To improve the correspondence between theory and experiment, we introduced backward tracking, which is known to cause transcriptional pausing in vitro (34). Initially, only single-step backward tracking was allowed, in line with structural data suggesting that the first backward-tracked state is energetically favored in relation to subsequent states (35,36). Through this modification, the relative amplitudes of the density variation increased (Fig. 2, B and C), suggesting that backward tracking may contribute significantly to the experimentally observed polymerase density variation.

Next, we allowed for interpolymerase interference by postulating that for two polymerases edge to edge, the trailing partner cannot move forward and the leading partner cannot move backward. We implemented Monte Carlo simulations of the movement of each one of the operon-bound polymerases (∼50) at an initiation frequency per empty promoter, k_I, of 1.5 s⁻¹. Apart from initiation, the model includes normal translocation, one backward-tracked step, and termination at the T₁ and T₂ terminators (see above, Transcription model and stochastic simulation). To compare the Monte Carlo calculations predicted with the experimentally observed RNA polymerase density profile (4), we binned the numbers of polymerases in the 20 evenly spaced sections along the rrnB operon from the P₁ promoter to the T₂ terminator and sampled the polymerase positions every 10 s over transcription periods of 10,000 s (Fig. 2 D).

Finally, we also allowed for multiple forward-track and backward-track steps, where all backward-track steps except the first were penalized by the free energy increase 3RT. The polymerase density at k_I values of 1.5 and 10 s⁻¹ are displayed in Fig. 2, E and F, respectively. We note that the closest correspondence between the experimentally estimated polymerase density profile in wild-type cells and that modeled in simulations including interactions between polymerases is obtained for the model in Fig. 2 E with multiple backward-track steps (Table S3). At the same time, there are deviations between model and experiment, in particular in the distal portion of the 16S rRNA gene. More detailed models, including a varying rate of nucleotide addition, give very similar results (see Supporting Material). In the next section, we discuss what the multiple backward- and forward-track model has to say about the polymerase transit time as a function of varying rate of transcriptional initiation (Table 1).

Table 1.

Parameters used in simulations

Parameter:	Value:
kIa	As stated
kb	2000 s−1
kcutc	1 s−1
ΔGbarrierd	2RT
ΔGforward-biase	7RT
ΔGbacktrack-biasf	3RT
k0g	105 s−1

^ak_I is a first-order rate constant approximation for the multistep initiation process, bringing free RNA polymerase and free P₁ promoter to promoter-bound, elongation-primed RNA polymerase.

^bk is a rate constant for nucleotide incorporation into the nascent transcript. It is normally sequence-independent, but see the Supporting Material for instances where this condition is relaxed.

^ck_cut is a sequence independent rate constant for transcript cleavage in a backward-tracked state of the polymerase.

^dΔG_barrier is a sequence-independent standard free-energy barrier between the translocation states of the polymerase.

^eΔG_forward-bias is sequence-independent free energy favoring the POST in relation to the PRE translocation state.

———

Exercise requirements:
A - Which panels of Fig. 2 does the text on the polymerase density simulations cite?
B - Pick up the text on the polymerase density simulations right after its last sentence and carry it on.

———

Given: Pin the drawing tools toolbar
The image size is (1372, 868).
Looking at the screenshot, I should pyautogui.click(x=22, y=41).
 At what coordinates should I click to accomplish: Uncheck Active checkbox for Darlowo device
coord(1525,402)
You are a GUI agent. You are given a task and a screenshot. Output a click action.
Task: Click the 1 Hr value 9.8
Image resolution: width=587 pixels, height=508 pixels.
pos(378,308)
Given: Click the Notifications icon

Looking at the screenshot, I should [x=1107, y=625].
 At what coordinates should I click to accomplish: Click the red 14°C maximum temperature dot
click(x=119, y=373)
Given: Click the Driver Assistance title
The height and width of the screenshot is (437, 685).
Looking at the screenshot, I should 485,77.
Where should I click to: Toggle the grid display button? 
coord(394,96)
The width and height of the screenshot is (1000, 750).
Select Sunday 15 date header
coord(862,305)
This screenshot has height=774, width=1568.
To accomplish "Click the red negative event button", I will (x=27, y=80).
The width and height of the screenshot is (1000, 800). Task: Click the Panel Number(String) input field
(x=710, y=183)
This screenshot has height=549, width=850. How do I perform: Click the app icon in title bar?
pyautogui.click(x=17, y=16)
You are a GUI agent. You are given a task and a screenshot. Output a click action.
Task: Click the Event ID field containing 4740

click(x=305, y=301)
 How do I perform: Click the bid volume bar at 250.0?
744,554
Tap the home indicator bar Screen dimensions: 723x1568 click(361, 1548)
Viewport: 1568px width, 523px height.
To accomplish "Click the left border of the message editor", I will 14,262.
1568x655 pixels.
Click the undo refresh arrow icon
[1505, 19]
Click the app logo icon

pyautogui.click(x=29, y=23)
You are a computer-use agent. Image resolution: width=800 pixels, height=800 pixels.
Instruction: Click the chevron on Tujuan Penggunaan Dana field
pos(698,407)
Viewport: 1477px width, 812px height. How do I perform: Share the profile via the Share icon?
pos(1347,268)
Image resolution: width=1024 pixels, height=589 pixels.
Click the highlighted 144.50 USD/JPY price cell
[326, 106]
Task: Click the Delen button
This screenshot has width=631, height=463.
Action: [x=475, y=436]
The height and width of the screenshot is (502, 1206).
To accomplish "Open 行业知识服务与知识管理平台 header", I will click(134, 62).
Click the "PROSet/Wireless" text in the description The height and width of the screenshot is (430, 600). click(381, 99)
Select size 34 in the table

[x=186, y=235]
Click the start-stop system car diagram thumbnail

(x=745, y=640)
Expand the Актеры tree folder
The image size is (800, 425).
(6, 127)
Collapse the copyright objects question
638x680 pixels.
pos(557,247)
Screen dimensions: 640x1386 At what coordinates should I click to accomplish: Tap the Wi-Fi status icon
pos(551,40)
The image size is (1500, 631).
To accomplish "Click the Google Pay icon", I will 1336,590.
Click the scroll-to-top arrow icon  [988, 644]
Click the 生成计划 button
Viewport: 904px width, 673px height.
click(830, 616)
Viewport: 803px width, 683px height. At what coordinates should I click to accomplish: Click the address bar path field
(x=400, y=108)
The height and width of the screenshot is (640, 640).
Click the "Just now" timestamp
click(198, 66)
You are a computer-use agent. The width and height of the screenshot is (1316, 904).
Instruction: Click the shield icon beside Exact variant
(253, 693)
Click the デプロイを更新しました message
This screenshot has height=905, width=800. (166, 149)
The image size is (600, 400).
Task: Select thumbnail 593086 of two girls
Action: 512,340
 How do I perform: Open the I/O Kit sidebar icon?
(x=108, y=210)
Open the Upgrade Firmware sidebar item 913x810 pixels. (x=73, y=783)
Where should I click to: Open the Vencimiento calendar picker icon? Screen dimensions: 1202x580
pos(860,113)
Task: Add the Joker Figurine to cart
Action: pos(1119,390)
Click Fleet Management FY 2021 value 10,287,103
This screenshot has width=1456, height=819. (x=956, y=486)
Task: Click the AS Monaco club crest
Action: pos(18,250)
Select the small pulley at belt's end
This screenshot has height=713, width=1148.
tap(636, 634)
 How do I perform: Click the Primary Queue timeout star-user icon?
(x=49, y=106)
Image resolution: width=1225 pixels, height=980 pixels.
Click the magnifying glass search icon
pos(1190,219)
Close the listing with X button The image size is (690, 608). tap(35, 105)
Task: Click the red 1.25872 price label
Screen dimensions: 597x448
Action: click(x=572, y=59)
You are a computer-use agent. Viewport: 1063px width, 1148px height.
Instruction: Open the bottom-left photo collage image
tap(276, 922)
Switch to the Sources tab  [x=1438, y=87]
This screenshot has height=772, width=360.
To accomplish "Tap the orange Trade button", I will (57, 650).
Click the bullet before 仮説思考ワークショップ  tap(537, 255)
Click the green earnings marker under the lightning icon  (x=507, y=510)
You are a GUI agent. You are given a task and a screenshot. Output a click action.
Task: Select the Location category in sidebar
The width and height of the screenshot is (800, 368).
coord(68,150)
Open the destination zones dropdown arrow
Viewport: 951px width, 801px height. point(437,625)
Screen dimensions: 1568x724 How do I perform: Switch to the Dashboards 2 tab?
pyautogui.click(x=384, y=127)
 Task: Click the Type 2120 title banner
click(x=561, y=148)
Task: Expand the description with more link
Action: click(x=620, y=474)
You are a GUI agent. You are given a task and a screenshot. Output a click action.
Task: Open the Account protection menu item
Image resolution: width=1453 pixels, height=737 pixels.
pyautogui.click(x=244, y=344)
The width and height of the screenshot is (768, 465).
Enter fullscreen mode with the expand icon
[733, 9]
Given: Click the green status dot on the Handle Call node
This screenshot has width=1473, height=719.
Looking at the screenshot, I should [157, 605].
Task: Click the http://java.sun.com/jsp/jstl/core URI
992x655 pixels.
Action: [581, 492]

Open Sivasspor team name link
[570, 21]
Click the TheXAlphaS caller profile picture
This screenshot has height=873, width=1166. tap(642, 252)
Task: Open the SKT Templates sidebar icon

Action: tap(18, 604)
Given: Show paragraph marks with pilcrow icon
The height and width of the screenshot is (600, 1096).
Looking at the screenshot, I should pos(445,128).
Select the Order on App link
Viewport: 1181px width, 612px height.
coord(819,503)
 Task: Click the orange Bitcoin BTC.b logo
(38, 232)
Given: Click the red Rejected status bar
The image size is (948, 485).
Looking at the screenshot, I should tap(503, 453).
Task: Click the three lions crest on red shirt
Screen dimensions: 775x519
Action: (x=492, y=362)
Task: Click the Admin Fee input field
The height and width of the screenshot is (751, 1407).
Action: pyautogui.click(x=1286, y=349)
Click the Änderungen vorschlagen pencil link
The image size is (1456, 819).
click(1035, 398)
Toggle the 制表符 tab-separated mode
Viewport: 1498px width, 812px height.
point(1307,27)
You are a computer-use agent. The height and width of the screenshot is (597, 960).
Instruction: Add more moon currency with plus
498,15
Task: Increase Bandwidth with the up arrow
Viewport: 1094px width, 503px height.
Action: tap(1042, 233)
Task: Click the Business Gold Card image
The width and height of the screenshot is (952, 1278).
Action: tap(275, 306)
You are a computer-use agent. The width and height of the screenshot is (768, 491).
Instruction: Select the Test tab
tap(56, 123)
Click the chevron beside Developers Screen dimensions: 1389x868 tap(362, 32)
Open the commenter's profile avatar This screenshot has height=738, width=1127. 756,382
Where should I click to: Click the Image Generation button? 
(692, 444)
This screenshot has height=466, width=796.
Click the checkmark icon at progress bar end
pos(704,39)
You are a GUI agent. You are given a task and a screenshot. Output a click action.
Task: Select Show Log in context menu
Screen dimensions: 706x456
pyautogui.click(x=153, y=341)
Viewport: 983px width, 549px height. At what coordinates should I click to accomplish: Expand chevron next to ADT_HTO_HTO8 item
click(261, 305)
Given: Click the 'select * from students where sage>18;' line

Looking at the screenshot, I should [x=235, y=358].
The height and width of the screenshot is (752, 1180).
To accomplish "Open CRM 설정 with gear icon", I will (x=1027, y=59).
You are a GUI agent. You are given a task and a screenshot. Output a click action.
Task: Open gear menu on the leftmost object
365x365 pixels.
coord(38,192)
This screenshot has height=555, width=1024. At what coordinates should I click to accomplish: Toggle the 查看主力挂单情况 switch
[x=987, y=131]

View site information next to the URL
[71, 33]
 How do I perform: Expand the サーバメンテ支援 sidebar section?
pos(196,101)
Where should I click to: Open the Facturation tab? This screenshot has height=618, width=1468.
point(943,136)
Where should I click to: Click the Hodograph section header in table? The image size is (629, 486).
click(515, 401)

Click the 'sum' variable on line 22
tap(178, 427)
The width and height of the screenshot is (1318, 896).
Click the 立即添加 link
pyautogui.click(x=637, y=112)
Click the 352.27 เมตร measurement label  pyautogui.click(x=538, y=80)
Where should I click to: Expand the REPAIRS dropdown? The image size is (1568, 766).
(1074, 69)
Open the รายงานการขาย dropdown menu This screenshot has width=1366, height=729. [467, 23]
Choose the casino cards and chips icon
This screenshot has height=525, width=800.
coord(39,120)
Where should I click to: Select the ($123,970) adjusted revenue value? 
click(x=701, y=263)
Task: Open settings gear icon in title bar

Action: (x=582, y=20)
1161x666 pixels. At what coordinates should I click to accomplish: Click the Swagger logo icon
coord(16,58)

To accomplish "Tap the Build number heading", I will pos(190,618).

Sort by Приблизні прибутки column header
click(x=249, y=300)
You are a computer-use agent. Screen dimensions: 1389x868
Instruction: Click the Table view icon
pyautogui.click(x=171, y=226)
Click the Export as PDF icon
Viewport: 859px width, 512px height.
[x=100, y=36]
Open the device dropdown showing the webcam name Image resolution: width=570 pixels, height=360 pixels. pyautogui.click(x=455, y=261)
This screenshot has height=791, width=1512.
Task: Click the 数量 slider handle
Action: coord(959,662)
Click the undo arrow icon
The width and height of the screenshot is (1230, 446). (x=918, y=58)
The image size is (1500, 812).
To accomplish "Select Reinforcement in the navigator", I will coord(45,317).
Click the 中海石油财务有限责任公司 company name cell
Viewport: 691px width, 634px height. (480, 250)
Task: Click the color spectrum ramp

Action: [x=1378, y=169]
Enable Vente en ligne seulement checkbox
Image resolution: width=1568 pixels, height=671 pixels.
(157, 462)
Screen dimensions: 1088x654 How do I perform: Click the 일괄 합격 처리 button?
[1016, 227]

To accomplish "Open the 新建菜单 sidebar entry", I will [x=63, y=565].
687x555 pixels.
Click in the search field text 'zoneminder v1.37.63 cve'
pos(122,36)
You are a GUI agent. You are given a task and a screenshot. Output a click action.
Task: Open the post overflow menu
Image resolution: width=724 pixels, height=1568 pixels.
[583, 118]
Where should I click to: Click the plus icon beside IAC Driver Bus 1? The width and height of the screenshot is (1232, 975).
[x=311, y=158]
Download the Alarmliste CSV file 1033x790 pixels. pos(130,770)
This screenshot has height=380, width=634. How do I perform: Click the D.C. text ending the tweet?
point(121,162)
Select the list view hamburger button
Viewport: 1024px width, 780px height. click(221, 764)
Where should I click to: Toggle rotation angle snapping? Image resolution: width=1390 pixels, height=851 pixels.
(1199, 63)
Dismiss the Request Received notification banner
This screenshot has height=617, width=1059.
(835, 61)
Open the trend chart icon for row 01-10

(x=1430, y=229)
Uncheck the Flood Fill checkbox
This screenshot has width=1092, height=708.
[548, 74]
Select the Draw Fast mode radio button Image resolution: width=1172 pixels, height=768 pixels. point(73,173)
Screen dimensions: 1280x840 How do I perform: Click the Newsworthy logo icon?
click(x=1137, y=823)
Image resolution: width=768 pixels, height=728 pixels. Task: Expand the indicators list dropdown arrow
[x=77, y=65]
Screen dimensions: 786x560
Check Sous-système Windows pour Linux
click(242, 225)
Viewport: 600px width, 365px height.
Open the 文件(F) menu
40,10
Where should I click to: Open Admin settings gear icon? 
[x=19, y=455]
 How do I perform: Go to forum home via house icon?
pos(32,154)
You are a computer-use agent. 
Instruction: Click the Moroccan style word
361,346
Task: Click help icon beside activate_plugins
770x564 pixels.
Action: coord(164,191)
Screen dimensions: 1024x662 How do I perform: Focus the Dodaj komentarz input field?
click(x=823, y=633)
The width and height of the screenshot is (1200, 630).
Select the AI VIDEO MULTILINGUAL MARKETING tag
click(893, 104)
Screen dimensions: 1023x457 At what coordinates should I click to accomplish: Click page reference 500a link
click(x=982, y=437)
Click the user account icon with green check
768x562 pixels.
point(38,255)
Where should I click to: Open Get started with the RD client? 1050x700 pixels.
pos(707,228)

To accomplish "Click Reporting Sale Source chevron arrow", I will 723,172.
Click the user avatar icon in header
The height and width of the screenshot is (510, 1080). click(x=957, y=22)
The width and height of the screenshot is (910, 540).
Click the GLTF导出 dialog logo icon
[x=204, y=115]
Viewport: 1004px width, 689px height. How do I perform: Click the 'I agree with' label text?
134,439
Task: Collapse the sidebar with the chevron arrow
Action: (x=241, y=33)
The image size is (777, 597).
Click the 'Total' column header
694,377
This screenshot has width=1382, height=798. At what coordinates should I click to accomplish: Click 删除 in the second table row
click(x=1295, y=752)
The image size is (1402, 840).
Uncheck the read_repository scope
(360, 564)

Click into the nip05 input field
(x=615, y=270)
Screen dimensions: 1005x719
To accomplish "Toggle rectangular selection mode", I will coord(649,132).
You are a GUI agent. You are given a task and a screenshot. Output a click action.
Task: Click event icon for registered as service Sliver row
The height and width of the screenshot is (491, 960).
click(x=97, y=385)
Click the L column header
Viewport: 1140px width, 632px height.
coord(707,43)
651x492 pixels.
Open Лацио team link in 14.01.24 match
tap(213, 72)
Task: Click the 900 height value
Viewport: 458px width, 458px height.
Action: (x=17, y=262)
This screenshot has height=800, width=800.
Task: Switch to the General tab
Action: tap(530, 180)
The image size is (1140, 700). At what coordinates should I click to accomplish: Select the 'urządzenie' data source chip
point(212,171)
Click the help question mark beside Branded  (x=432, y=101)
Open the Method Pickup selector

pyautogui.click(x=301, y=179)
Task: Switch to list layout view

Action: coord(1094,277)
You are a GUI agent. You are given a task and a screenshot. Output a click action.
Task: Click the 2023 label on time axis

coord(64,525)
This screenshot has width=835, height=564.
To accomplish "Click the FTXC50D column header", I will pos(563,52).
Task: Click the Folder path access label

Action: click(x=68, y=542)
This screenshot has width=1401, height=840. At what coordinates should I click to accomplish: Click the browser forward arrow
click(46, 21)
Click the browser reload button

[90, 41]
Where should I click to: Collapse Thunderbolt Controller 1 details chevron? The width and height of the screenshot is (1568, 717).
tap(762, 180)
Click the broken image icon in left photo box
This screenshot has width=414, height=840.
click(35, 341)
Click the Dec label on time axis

———

Your written answers:
A - B, C, D, E, F

B -
^fΔG_{backtrack-bias} is a sequence-independent free-energy penalty for all backward-tracked states except the first.

^gk₀ is a sequence-independent frequency factor multiplied with the sequence-dependent part of the rate constants in the model.

RNA polymerase interference reduces the rrn operon transit time

To clarify how the frequency of transcription initiation affects rrn operon polymerase density and operon transit time, we expanded our multiple-step forward- and backward-track simulations (Figs. 2, E and F) to cover a large range of initiation rate values, k_I (Fig. 3, black curves). The actual initiation rate per promoter, v, increases almost linearly with increasing k_I at small k_I values and then saturates in a Michaelis-Menten-like manner at large k_I values (Fig. 3 A). The ultimate cause of saturation is the finite promoter regeneration time, which may vary with the initiation frequency due to RNA polymerase congestion and interference on the operons. The simulated operon transit time is approximately constant at small k_I values, decreases sharply at intermediate k_I values and eventually reaches an asymptote at large k_I values (Fig. 3 B). In the steady state, the number, N, of polymerases per operon is equal to the operon transit time, τ, multiplied by the actual initiation frequency, v (5). The simulated value of N increases linearly with k_I at small k_I values and asymptotically approaches N = 80 at large k_I values (Fig. 3 C). As the k_I value increases from 1.5 to 10 s⁻¹, the τ value decreases from 60 to 40 s and N increases from 50 to 70 (Fig. 3, B and C). These simulated changes in the values of τ and N are close to their experimentally estimated values (1). We note that the decrease in the value of τ with increasing initiation frequency, depends on multiple-step backward tracking, since a single backward-tracking mechanism responds with an increasing, rather than decreasing, value of τ as k_I increases (Fig. 3 B, red curve). Moreover, we note that with a single backtracking step only, the initiation frequency (v) reaches a plateau at 1.0 ${\text{s}}^{-1}$, and the number of polymerases per operon, N, saturates when the value of initiation rate k_I exceeds 1.5 ${\text{s}}^{-1}$ per free promoter (Fig. 3, A and C, red curve).

Figure 3.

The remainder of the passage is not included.